▶ **Written exercise a**
Present the lines of the listing below as a numbered list, from its first line up to and including the line with "Archive (417, 948)", leaving out any blank lines.

▶ **Passage provided**
13.         Adjustments; Dissolution or Liquidation; Change in Control.
 
(a)        Adjustments. In the event that any dividend or other distribution (whether in the form of cash, Shares, other securities, or other property), recapitalization, stock split, reverse stock split, reorganization, merger, consolidation, split-up, spin-off, combination, repurchase, or exchange of Shares or other securities of the Company, or other change in the corporate structure of the Company affecting the Shares occurs, the Administrator, in order to prevent diminution or enlargement of the benefits or potential benefits intended to be made available under the Plan, will adjust the number and class of Shares that may be delivered under the Plan and/or the number, class, and price of Shares covered by each outstanding Award, and the numerical Share limit in Section 3 of the Plan.
 
(b)         Dissolution or Liquidation. In the event of the proposed dissolution or liquidation of the Company, the Administrator will notify each Participant as soon as practicable prior to the effective date of such proposed transaction. To the extent it previously has not been exercised, an Award will terminate immediately prior to the consummation of such proposed action.

(Collected data)
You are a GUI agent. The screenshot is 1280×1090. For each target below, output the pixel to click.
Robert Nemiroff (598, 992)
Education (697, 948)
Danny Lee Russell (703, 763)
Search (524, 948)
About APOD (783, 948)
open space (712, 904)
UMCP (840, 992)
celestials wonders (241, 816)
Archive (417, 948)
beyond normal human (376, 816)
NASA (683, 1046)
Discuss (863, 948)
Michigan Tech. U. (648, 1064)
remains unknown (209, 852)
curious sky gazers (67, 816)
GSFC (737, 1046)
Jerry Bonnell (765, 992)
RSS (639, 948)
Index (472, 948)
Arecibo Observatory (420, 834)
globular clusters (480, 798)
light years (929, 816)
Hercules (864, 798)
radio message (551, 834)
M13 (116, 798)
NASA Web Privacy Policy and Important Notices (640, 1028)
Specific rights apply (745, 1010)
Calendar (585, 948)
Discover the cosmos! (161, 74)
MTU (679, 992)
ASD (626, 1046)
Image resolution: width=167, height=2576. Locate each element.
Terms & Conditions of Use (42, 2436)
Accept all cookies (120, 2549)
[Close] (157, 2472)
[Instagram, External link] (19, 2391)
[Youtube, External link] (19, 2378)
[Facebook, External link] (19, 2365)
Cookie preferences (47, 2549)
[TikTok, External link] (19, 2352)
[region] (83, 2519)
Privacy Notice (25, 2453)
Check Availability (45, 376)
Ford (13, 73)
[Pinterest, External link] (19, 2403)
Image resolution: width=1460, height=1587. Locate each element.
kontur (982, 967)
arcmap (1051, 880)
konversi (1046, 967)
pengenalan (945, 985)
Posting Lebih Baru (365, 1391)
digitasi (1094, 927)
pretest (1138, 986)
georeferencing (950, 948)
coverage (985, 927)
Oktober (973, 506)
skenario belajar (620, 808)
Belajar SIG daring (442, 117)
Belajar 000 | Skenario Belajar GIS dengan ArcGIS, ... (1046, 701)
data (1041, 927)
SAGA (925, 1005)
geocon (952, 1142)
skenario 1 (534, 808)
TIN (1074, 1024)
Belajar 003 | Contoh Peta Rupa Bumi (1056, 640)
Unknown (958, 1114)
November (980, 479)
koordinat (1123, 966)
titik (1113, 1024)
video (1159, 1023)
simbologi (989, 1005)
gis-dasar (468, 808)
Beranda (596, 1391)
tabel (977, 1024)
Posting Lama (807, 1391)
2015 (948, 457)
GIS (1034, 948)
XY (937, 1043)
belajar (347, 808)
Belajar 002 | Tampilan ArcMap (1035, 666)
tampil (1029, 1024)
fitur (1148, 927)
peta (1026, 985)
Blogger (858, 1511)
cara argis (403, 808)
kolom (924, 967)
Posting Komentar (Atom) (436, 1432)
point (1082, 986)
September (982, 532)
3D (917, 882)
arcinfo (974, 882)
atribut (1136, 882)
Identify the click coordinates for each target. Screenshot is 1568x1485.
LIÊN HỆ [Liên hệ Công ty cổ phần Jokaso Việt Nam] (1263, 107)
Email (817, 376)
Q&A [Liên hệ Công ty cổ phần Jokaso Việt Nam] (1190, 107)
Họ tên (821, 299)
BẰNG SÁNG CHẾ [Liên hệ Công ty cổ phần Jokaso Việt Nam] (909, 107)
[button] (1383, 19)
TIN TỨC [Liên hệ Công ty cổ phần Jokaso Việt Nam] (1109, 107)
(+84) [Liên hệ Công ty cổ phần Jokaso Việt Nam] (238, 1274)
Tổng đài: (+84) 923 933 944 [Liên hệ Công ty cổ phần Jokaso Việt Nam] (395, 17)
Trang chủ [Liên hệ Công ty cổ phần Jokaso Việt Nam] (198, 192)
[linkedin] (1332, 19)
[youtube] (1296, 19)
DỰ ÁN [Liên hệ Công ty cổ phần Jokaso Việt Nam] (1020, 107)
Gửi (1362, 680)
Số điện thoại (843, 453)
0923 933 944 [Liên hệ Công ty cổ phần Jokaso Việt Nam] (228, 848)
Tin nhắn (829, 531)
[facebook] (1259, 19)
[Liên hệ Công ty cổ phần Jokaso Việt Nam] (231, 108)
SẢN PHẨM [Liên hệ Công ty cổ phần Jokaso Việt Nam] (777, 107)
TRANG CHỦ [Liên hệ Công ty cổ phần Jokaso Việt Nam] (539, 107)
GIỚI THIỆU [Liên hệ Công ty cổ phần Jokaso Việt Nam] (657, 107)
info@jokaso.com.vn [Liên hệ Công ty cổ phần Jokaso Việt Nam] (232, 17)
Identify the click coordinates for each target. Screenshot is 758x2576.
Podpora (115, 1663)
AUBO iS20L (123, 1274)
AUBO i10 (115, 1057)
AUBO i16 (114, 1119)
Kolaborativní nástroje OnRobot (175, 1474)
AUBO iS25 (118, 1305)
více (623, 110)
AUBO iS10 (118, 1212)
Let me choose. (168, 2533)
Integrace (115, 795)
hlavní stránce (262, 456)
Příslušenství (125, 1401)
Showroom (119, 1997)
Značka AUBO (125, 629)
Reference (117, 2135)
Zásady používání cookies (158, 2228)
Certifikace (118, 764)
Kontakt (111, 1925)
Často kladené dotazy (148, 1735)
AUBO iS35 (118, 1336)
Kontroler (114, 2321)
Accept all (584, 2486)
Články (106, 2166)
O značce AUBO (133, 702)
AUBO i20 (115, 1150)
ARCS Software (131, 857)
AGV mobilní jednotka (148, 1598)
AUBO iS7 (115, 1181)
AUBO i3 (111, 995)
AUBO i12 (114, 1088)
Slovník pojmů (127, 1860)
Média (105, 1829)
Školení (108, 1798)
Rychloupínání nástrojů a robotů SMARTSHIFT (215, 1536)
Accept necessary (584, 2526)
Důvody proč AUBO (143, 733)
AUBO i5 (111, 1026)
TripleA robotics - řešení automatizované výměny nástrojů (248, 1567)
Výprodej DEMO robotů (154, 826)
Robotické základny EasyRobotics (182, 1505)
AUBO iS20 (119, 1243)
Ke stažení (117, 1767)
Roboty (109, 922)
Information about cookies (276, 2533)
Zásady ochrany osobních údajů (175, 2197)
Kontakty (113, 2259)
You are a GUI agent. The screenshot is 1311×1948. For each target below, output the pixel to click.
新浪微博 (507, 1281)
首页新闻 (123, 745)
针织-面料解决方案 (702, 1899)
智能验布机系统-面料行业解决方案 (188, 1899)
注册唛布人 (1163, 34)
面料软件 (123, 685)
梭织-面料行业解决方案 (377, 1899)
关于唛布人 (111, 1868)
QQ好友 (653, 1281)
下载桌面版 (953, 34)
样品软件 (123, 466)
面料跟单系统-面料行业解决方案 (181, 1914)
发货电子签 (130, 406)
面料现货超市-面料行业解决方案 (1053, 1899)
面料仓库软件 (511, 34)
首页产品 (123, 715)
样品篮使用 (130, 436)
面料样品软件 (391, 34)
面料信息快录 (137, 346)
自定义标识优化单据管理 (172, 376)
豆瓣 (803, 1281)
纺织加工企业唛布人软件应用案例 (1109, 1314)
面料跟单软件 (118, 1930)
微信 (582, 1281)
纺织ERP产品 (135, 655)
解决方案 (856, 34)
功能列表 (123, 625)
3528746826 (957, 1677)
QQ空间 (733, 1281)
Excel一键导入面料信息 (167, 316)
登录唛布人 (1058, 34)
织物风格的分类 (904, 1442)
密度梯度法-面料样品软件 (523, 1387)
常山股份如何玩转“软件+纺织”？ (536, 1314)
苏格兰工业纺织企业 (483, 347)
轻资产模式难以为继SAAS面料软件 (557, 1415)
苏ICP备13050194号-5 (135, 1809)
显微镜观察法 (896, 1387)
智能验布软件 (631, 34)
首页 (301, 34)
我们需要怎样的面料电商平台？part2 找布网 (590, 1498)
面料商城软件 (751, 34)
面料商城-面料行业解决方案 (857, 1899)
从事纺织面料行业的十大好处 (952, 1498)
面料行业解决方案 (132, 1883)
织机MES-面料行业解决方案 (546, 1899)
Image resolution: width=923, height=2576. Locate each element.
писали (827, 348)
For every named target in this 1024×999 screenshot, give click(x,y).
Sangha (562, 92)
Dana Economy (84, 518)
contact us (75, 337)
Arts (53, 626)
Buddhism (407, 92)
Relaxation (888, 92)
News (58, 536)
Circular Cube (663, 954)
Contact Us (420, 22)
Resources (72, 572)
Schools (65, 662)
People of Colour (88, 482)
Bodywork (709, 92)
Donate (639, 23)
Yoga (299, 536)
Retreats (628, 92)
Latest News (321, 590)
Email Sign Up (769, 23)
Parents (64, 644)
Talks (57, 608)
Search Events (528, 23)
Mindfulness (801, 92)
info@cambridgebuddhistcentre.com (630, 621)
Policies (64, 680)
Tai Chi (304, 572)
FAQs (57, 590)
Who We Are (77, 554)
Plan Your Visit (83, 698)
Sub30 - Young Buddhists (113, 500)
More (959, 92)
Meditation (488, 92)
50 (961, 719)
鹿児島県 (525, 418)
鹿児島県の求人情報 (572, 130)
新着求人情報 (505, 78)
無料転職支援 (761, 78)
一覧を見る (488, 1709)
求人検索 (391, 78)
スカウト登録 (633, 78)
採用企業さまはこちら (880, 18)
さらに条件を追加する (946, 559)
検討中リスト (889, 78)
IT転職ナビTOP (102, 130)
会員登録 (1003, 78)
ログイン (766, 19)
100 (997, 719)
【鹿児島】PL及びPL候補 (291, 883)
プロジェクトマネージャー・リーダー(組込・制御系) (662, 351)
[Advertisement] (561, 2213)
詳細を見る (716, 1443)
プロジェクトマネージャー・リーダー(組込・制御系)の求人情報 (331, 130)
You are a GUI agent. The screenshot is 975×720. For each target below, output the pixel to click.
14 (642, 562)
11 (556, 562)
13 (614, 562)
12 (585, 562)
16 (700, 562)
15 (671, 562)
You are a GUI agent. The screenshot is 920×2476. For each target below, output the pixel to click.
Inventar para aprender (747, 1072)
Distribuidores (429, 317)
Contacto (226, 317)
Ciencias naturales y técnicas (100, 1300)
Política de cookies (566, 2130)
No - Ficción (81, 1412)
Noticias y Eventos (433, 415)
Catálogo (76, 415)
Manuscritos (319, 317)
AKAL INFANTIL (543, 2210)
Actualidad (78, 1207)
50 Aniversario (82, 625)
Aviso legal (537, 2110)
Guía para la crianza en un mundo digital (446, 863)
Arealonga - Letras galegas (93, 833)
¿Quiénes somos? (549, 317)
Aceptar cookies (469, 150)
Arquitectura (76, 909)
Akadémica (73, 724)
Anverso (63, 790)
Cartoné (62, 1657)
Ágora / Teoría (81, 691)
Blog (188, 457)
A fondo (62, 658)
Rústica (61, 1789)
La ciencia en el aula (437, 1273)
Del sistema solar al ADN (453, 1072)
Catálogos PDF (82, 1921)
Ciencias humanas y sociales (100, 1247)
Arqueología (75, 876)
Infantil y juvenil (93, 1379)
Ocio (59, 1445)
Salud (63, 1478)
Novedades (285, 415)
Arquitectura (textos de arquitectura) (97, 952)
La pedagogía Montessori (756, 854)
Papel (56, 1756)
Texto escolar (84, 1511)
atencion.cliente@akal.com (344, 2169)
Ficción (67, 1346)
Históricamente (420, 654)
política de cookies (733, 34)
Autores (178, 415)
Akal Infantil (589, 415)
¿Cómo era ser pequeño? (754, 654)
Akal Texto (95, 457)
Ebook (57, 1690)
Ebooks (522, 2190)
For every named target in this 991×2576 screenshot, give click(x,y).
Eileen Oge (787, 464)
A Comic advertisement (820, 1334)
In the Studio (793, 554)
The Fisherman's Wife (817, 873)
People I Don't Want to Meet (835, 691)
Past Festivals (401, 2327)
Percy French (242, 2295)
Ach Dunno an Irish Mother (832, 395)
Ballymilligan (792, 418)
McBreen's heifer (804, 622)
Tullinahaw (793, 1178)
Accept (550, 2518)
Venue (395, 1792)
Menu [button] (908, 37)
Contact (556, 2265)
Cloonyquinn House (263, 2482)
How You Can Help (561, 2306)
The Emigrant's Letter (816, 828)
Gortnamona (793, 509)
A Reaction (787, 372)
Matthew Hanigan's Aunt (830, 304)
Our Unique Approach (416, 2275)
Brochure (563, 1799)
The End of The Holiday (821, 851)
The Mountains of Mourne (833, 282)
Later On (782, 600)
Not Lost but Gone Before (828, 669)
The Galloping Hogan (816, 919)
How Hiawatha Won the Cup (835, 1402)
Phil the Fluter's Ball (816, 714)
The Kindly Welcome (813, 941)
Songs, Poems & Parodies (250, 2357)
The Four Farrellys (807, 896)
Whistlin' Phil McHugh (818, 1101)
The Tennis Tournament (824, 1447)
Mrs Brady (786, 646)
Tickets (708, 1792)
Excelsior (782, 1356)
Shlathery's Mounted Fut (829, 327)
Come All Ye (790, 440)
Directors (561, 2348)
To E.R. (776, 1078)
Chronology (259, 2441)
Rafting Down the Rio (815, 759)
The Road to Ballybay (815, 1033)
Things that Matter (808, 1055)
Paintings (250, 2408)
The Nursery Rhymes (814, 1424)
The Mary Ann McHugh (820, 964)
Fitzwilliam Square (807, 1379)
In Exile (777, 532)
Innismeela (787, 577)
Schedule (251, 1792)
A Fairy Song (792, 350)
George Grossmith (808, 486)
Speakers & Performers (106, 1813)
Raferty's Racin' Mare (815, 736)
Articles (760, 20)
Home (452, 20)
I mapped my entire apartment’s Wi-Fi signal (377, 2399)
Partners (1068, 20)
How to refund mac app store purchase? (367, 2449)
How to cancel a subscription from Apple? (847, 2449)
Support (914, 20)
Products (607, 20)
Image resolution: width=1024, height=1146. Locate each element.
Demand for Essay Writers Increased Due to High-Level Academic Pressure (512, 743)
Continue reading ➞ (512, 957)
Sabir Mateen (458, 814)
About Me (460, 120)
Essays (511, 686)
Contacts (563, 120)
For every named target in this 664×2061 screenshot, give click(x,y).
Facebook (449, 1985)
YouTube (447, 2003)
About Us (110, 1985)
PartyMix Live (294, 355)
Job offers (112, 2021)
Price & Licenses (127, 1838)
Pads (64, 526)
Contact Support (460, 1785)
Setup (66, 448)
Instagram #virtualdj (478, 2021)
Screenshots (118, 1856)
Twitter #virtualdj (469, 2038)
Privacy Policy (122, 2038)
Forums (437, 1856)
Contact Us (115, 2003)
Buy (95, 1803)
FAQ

▶ **Written exercise b**
Answer these questions about the passage on adjustments, dissolution, and liquidation above:
(i) Who notifies each Participant of a proposed dissolution or liquidation of the Company?
(ii) Which section of the Plan contains the numerical Share limit that is adjusted?
(iii) When does an Award that has not been exercised terminate in a proposed dissolution or liquidation?

▶ **Solution a**
1. You are a GUI agent. The screenshot is 1280×1090. For each target below, output the pixel to click.
2. Robert Nemiroff (598, 992)
3. Education (697, 948)
4. Danny Lee Russell (703, 763)
5. Search (524, 948)
6. About APOD (783, 948)
7. open space (712, 904)
8. UMCP (840, 992)
9. celestials wonders (241, 816)
10. Archive (417, 948)

▶ **Solution b**
(i) The Administrator notifies each Participant.
(ii) Section 3 of the Plan contains it.
(iii) It terminates immediately prior to the consummation of the proposed action.